Students cultivate education before returning to the farm

Katie Huff

Many agriculture students stop to get a degree before heading back to the family farm, even though farming isn’t a career field often identified with higher education.

Some students go to college because their parents want them to experience life beyond the farm. A college education can help prevent problems common to farming like financial difficulty. Students also obtain degrees and work for businesses to build up financial resources, then go back to farm.

Michael Gaul, director of agriculture career services, said approximately 12 to 15 percent of the undergraduates in the College of Agriculture will obtain their degrees and head back to a family farm.

Gaul said there are four main degrees that students are getting to farm — agricultural studies, agronomy, agricultural business and animal science.

“You have to admire their passion,” Gaul said. “Farming is hard work; it is easy to stay at home. To come and get an education, to make such an investment, shows a lot about that person.”

Tom Polito, assistant professor of agronomy, said the reason the degrees are being obtained to farm is the same reason other students get degrees. Farming is a business with changing technology and government programs. Farms have million-dollar budgets, and having a degree will help the students manage the budget, Polito said.

Students are coming here to set a base for their careers. They need the basic knowledge to solve everyday farming problems, Polito said. Farming is an industry on which everyone is dependent in some way, and college graduates are better prepared than someone who goes into farming right after high school, he said.

Kyle Chesnut, senior in agricultural systems technology, said he is attending Iowa State to get his degree and then plans on moving back home to work on the family farm. Chesnut said his reason for obtaining a degree before working is to know that he is being the best he can be.

“Farming is just like a business, and you need to know that business to make it better,” he said.

Chesnut said his father — also a farmer — had a strong influence on him, and he plans on working for his father once he is done with school. In addition to working for his father, Chesnut plans on selling seed corn and soybeans. In the future, he said he would like to have his own farm and sell seed.

Chesnut said a degree is necessary and important for farming.

“You learn the network and take all the information that you learn here with you,” Chesnut said.

As well as gaining an education, he said he believes that farmers with degrees are improving farming.
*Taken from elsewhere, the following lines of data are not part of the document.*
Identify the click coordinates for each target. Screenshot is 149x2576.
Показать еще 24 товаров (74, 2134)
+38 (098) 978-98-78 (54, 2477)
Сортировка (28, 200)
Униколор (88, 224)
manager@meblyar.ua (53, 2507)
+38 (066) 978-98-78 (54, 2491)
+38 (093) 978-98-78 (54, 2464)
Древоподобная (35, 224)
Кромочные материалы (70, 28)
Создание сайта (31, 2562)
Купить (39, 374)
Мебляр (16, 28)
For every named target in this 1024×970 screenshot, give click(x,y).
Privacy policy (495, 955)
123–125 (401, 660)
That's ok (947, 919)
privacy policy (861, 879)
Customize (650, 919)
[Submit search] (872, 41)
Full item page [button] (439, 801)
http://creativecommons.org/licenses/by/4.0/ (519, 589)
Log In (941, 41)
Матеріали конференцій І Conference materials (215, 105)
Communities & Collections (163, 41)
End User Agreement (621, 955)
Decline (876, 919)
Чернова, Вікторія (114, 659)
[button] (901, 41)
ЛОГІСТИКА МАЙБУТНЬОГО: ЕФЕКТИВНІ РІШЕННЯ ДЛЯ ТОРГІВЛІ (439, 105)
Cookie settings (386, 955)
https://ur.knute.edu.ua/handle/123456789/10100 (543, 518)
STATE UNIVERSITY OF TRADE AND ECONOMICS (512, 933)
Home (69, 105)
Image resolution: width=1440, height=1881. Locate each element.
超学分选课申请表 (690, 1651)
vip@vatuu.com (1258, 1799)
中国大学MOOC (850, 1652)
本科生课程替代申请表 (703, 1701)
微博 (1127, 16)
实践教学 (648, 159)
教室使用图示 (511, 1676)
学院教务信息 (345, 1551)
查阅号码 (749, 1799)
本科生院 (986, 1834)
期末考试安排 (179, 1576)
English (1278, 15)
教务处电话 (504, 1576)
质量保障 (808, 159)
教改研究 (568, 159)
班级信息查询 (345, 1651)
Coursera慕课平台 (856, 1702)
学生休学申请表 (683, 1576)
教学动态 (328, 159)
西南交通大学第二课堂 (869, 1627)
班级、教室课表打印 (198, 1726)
Tyler Boeckmann, sophomore in agronomy, is also studying at Iowa State with plans of returning to his family farm after college. Boeckmann said he is getting his degree in agronomy in order to have something to fall back on if farming doesn’t work out.

Even when students have obtained their degree to farm, there are still more ways to further their education. There are two main graduate programs that students can work on while they are farming: agronomy and agriculture.